He mentioned after examining Randy's eye, that he was glad he had not put Randy off until Monday. Another day and Randy's three retinal tears would be irreparable. Close call.
By now it was 5:00 in the evening. He rushed to see an eye surgeon at the Eccles Outpatient Center. They have a retinal surgery clinic; sixth floor, suite #630. Dr. Winward performed the procedure right then and there.
For you who might be interested:
A retinal detachment is a very serious problem that almost always leads to blindness unless treated. The appearance of flashing lights, floating objects, or a gray curtain moving across the field of vision are all indications of a retinal detachment. If any of these occur, see an ophthalmologist right away.
As one gets older, the vitreous, the clear gel-like substance that fills the inside of the eye, tends to shrink slightly and take on a more watery consistency. Sometimes as the vitreous shrinks it exerts enough force on the retina to make it tear.
Retinal tears increase the chance of developing a retinal detachment. Fluid vitreous, passing through the tear, lifts the retina off the back of the eye like wallpaper peeling off a wall. Laser surgery is often used to seal retinal tears and prevent detachment.
If the retina is detached, it must be reattached before sealing the retinal tear. Pneumatic retinopexy involves injecting a special gas bubble into the eye that pushes on the retina to seal the tear.

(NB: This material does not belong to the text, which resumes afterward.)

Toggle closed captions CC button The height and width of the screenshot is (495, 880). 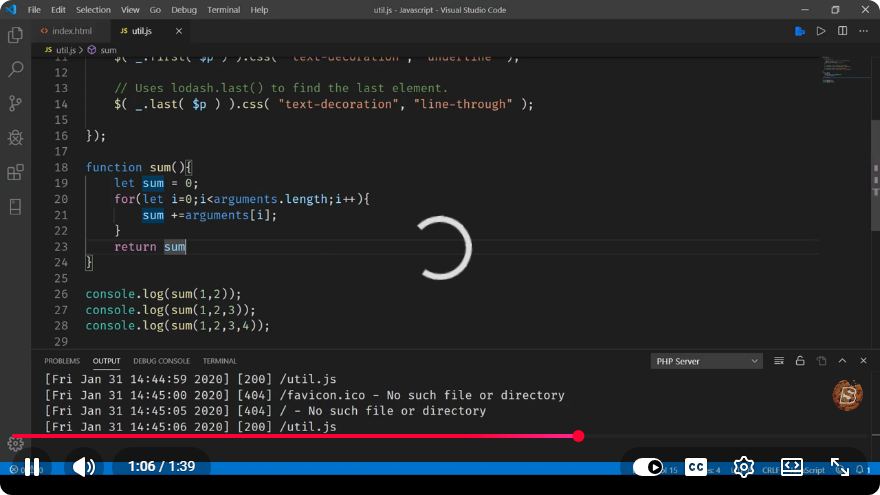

Randy had the gas bubble injected yesterday and will have laser treatment on Monday if all goes well. He is to keep his head upright day and night for the next three days. The retina in eye number two has two holes in it and will need to be repaired to prevent tearing within a couple of weeks.
We are SO grateful for the miracle of modern medicine and for the kindness of two particular doctors who went beyond their normal call of duty.